Asıl adı Ebû Bekir olan Kânî, Mevlevî tarikatinden idi. 40 yaşına kadar Tokat Mevlevi-hanesinde kaldı ve sonra istanbula gelerek divan kalemine girdi. Daha sonra Silistre valisine divan kâtibi oldu. Bükreşte Ulah Beyi Alexandreın özel kâtipliğini de yaptı. Şakaları, nükteleriyle de tanınan Kânî, Bükreşte bulunduğu sırada bir Rumen güzeline âşık oldu. Bu kızın onunla evlenmesi için Hristiyan olmasını istemesi üzerine verdiği cevap bugün bir atasözü haline gelmiş bulunuyor. Kânî Rumen güzeline:
Kırk yıllık Kani olur mu Yani! demişti.

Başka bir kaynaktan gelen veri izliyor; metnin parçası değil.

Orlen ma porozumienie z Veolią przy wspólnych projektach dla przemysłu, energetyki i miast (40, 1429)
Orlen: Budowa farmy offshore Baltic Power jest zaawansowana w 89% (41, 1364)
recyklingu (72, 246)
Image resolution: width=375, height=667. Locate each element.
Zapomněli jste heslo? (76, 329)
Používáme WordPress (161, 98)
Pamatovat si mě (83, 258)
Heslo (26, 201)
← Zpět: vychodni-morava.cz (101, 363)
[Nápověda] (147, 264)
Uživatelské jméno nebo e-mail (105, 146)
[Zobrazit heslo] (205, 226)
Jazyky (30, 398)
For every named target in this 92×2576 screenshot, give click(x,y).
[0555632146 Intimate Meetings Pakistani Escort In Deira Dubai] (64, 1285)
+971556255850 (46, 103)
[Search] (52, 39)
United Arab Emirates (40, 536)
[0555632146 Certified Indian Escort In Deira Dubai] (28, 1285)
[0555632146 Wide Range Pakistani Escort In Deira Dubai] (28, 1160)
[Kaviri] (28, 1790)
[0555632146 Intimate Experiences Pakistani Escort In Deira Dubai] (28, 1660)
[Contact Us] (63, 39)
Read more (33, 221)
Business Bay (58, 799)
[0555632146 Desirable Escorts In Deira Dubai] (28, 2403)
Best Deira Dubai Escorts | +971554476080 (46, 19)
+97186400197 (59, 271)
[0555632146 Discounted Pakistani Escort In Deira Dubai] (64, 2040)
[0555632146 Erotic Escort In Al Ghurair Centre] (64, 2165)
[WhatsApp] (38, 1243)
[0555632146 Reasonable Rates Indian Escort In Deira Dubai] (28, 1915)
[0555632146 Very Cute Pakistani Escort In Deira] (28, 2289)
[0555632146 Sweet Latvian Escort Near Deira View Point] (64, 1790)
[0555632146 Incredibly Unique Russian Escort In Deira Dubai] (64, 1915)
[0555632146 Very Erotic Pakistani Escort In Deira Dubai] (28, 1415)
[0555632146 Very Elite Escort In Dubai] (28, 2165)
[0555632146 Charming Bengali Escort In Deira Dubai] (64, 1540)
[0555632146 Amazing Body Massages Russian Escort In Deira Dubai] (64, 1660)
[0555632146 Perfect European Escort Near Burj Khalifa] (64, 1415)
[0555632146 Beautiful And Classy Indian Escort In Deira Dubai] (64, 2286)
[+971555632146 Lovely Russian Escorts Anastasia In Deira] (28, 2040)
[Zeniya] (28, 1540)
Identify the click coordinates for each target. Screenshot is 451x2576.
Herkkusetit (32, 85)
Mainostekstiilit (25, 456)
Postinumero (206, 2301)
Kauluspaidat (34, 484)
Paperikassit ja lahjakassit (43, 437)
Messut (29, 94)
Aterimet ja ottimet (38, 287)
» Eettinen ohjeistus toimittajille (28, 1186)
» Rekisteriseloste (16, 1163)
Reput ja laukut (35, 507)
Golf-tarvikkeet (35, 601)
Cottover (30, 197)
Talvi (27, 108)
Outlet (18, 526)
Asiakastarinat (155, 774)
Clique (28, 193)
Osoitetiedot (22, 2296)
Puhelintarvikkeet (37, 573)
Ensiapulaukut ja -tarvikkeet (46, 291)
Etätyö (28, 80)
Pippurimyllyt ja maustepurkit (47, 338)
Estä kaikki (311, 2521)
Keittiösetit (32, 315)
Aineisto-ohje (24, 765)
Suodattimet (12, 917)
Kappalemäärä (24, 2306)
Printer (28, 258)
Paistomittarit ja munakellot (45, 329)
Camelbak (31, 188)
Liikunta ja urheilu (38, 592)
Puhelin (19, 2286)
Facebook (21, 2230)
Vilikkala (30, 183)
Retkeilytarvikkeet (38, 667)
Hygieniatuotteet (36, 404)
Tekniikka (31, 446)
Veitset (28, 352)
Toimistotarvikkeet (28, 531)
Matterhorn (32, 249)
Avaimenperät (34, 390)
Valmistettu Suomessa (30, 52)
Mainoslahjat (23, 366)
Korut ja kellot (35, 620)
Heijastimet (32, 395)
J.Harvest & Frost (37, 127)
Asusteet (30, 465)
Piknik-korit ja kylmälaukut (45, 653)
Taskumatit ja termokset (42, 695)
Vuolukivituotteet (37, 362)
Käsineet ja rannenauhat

Ölümüne yakın söylediği şu sözü de meşhurdur: "Benim mezar taşıma El-fatiha" yazmayın, ben fatiha dilencisi değilim".
---
GAZEL
Tabım ne mantık u ne bedî u beyân arar.
Bîr-harî u savt söyleyecek hem-zebân arar.
Her zerre kendi zâtına mânend-l afitâb.
Devri felekte şöhret-i nâm u nişan arar.
Feyz-i devam u baht-ı civan ister müdâm.
Rûmale hâk-i dergeh-i pîr-i mugan arar.